The operators driving the Mekotio banking trojan have resurfaced with a change in its infection circulation so as to continue to be underneath the radar and evade security software, while staging virtually 100 assaults over the previous 3 months.
“One of the major attributes […] is the modular assault which gives the attackers the means to change only a smaller section of the full in buy to stay away from detection,” researchers from Examine Place Exploration reported in a report shared with The Hacker News. The most recent wave of attacks are claimed to primarily target victims located in Brazil, Chile, Mexico, Peru, and Spain.
The improvement comes soon after Spanish law enforcement agencies in July 2021 arrested 16 individuals belonging to a prison network in relationship with working Mekotio and a further banking malware termed Grandoreiro as component of a social engineering marketing campaign concentrating on financial establishments in Europe.
The developed model of the Mekotio malware strain is intended for compromising Windows units with an assault chain that commences with phishing e-mails masquerading as pending tax receipts and containing a link to a ZIP file or a ZIP file as an attachment.
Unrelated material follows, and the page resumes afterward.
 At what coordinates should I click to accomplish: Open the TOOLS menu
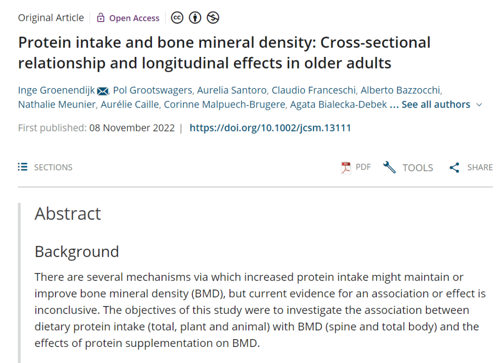pyautogui.click(x=418, y=167)
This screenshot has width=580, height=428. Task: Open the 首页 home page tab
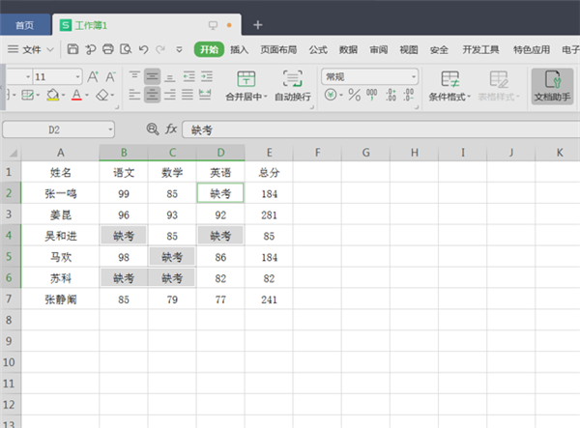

Clicking open up the ZIP archive triggers the execution of a batch script that, in change, runs a PowerShell script to obtain a 2nd-stage ZIP file.
This secondary ZIP file houses a few various files — an AutoHotkey (AHK) interpreter, an AHK script, and the Mekotio DLL payload. The aforementioned PowerShell script then phone calls the AHK interpreter to execute the AHK script, which runs the DLL payload to steal passwords from online banking portals and exfiltrate the results back to a distant server.
The malicious modules are characterized by the use of uncomplicated obfuscation strategies, this kind of as substitution ciphers, giving the malware improved stealth capabilities and enabling it to go undetected by most antivirus methods.
“There is certainly a extremely authentic danger in the Mekotio banker thieving usernames and passwords, in get to achieve entry into economical institutions,” Verify Point’s Kobi Eisenkraft explained. “Therefore, the arrests stopped the activity of the Spanish gangs, but not the principal cybercrime groups driving Mekotio.”
Customers in Latin The us are hugely suggested to use two-factor authentication to safe their accounts from takeover assaults, and observe out for lookalike domains, spelling errors in e-mail or sites, and e-mail messages from unfamiliar senders.